For context, I’m writing suspending replacements for Java IO streams, and one of the goals is performance – I’d like to be able to pump N data through a whole filter chain without allocating O(N) Continuations. I ended up finding a good way without this optimization, but it seems like this sort of optimization would still be useful in many other situations.
Flows don’t seem to be appropriate for reading or writing bytes or text from files or sockets, or for implementing filters and transcoders on byte or text streams.
You could write these things in a pretty straightforward way using flows, but it would be slow, involving a lot of buffer allocations, or complicated interactions with a special element type and maybe custom object pools.
If you were to take Java InputStream and OutputStream, and just add a suspend modifier to the read and write functions, then you would get closer, but the costs of implementing a filter chain like this would be much higher in Kotlin than they are in Java, because every time suspend read(...) calls upstreamInputStream.read, it would allocate a continuation.

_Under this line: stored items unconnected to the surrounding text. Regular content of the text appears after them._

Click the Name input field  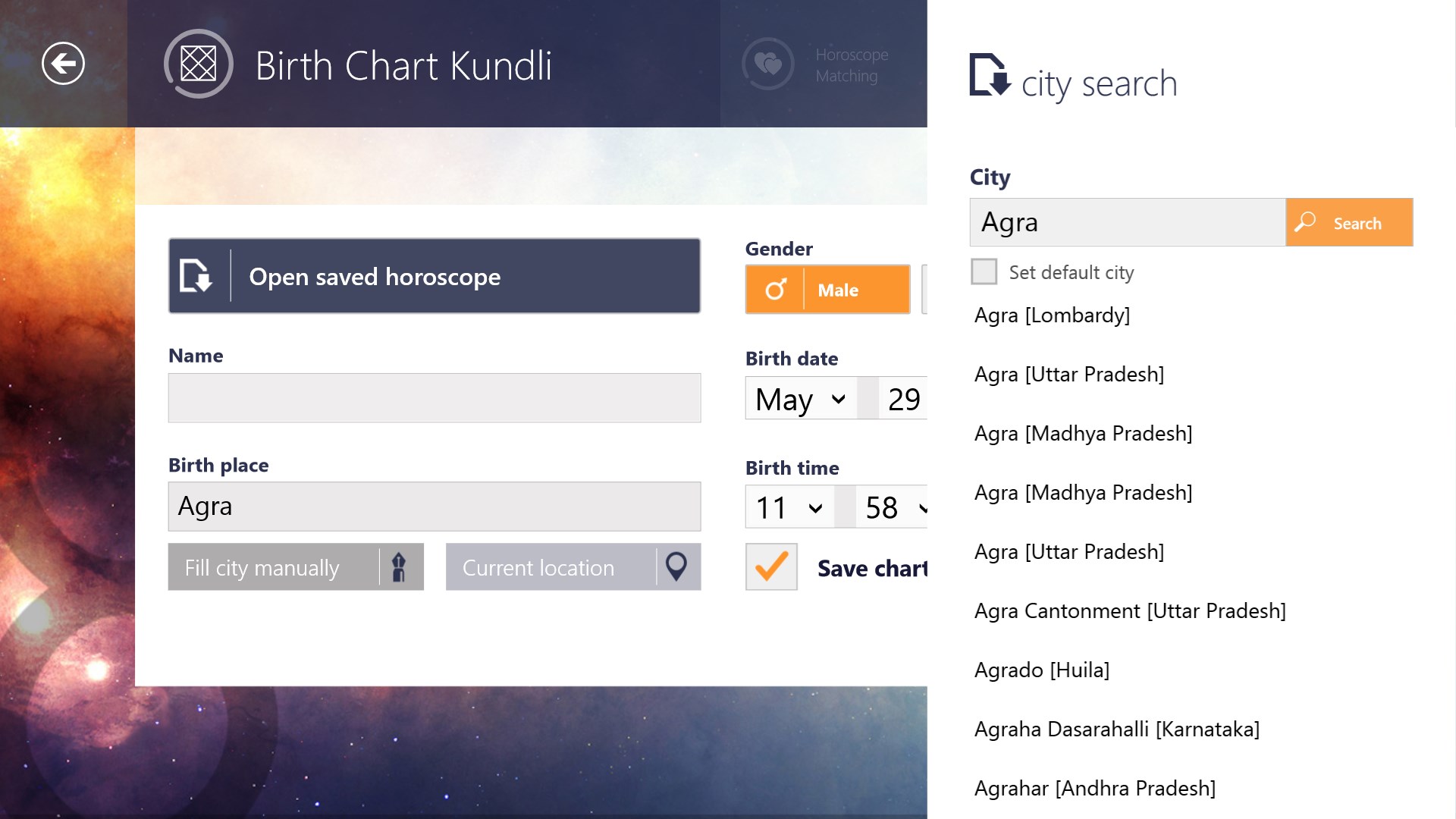[x=434, y=398]
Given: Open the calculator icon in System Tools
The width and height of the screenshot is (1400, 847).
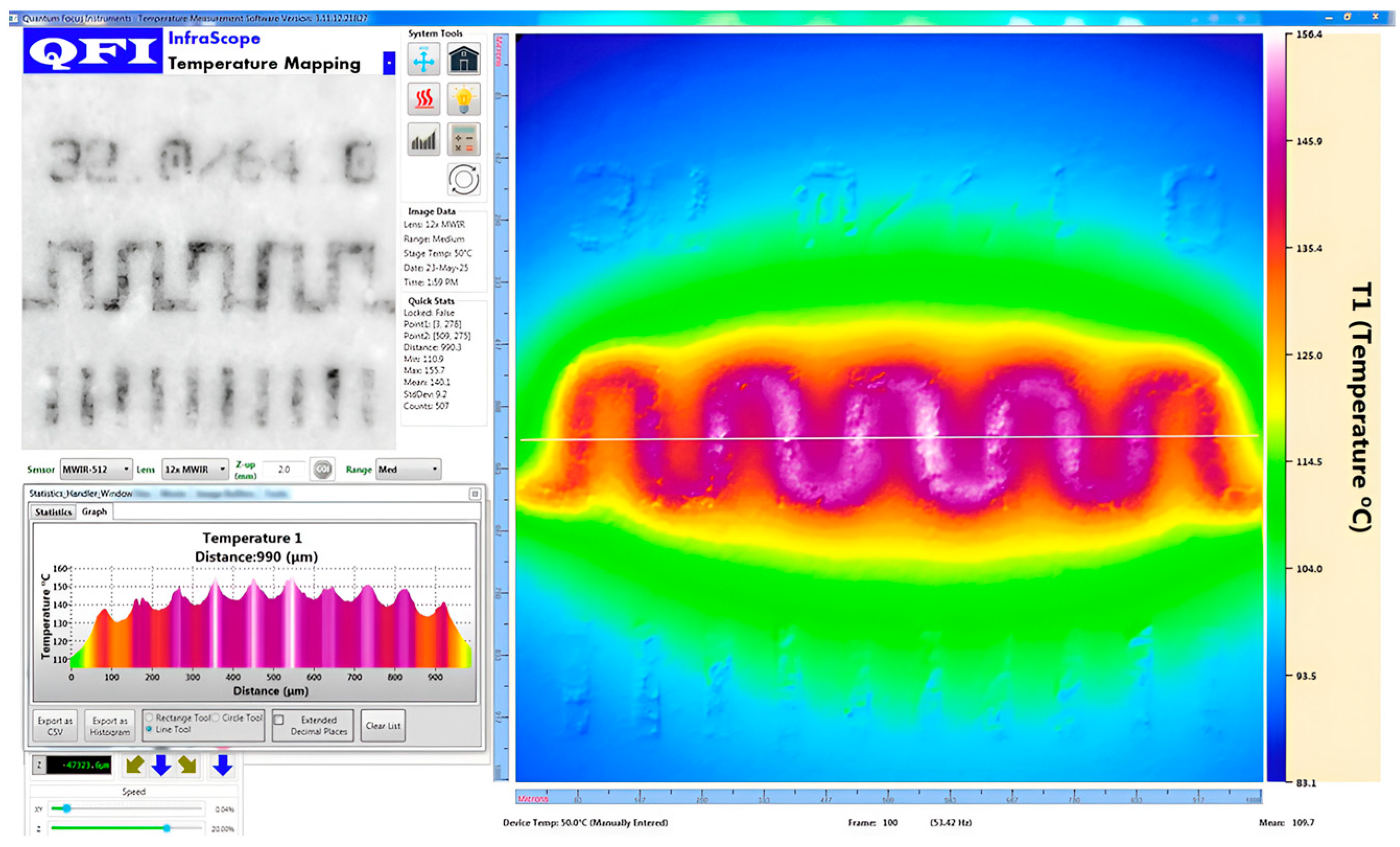Looking at the screenshot, I should coord(463,140).
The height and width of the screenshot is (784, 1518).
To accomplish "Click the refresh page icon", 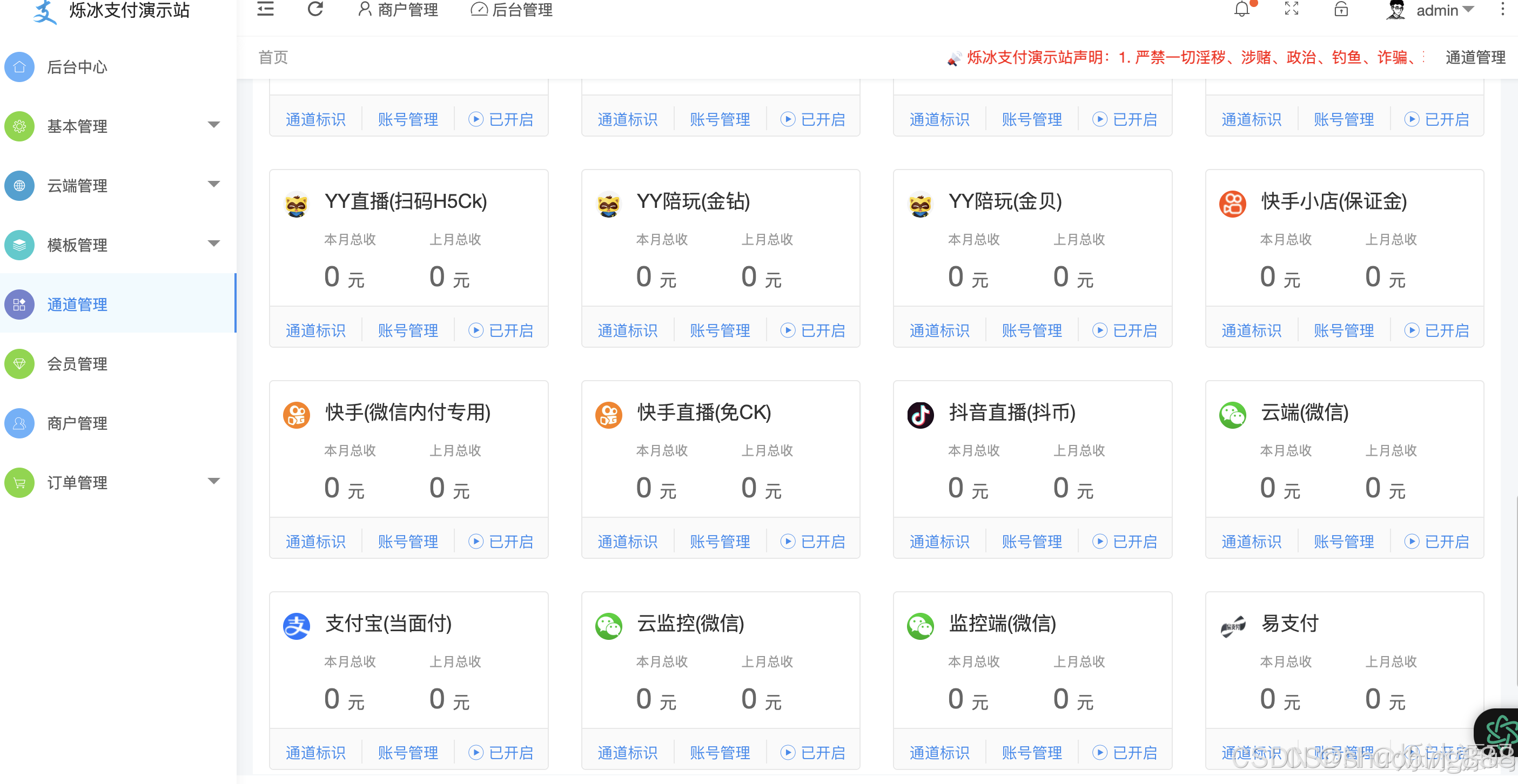I will tap(315, 9).
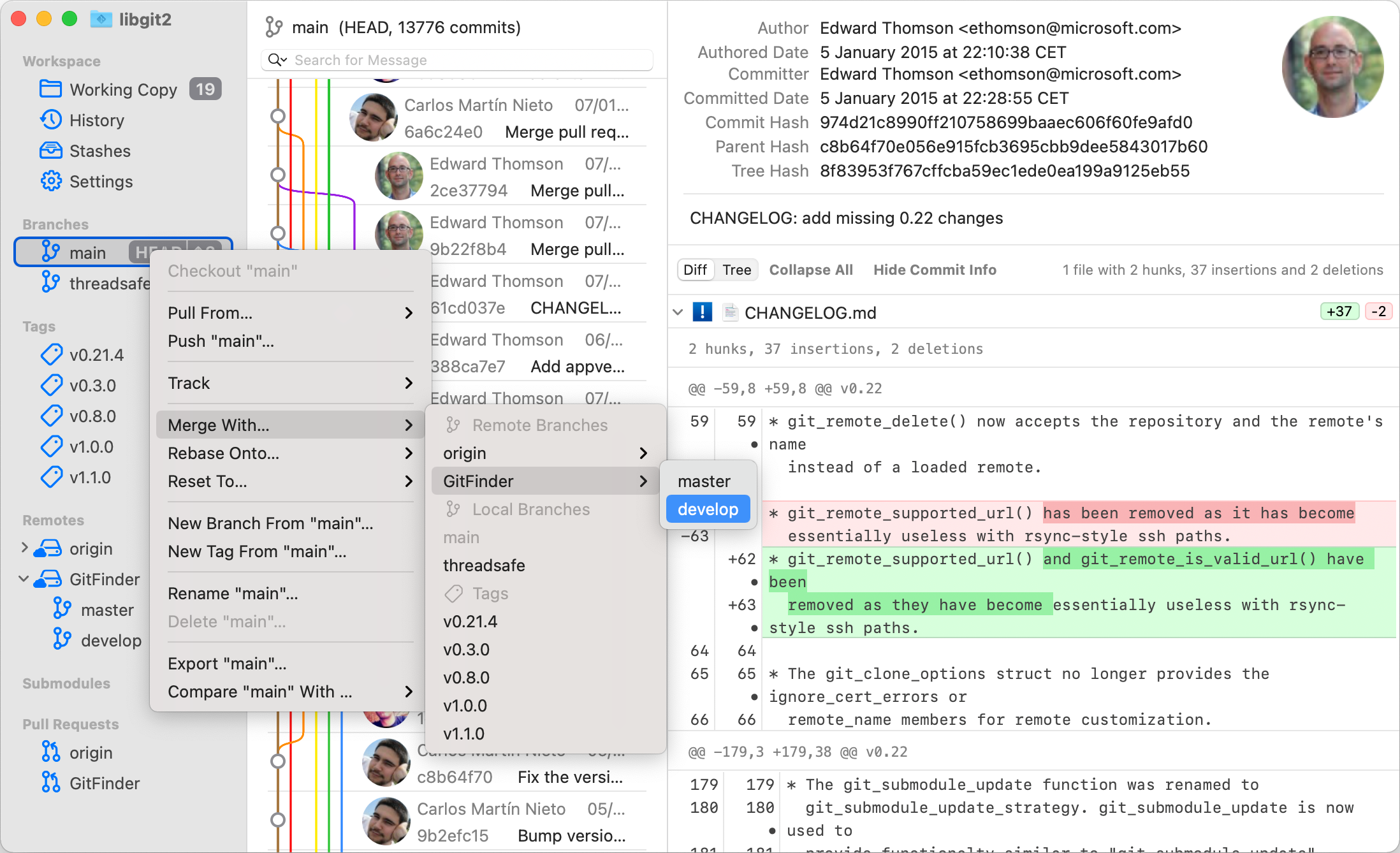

It’s pretty hard to do this in a way that is both performant at Java’s level and idiomatic. Kotlin coroutines are fast… but not that fast. There is that allocation overhead even when nothing suspends.
I expect this is a factor in why Kotlin doesn’t provide suspending replacements for InputStream and OutputStream. I’m sympathetic but I think it’s a pretty big omission. I’ll put mine up on github pretty soon, since I think they’re turning out really well. You can do this, for example, and it’s fast:
Yeah, Ktor is very impressive, but if I correctly grok the underlying I/O layers from my shallow inspection, then I think the exchange of packets and use of object pools makes difficult to do the low-level work of making byte/char sources, sinks, and transformers. It feels like it’s about midway between ordinary java streams and java NIO in terms of ease of use.
Also, I don’t see any byte filtering examples, but it looks like they would suffer from the problem I describe. If you have a filter chain with a source and M filters, then reading from the last one would allocate M continuations for each source read. If you read N packets, that’s M*N allocations of continuations, which really eats into the savings you get from using ObjectPool for packets.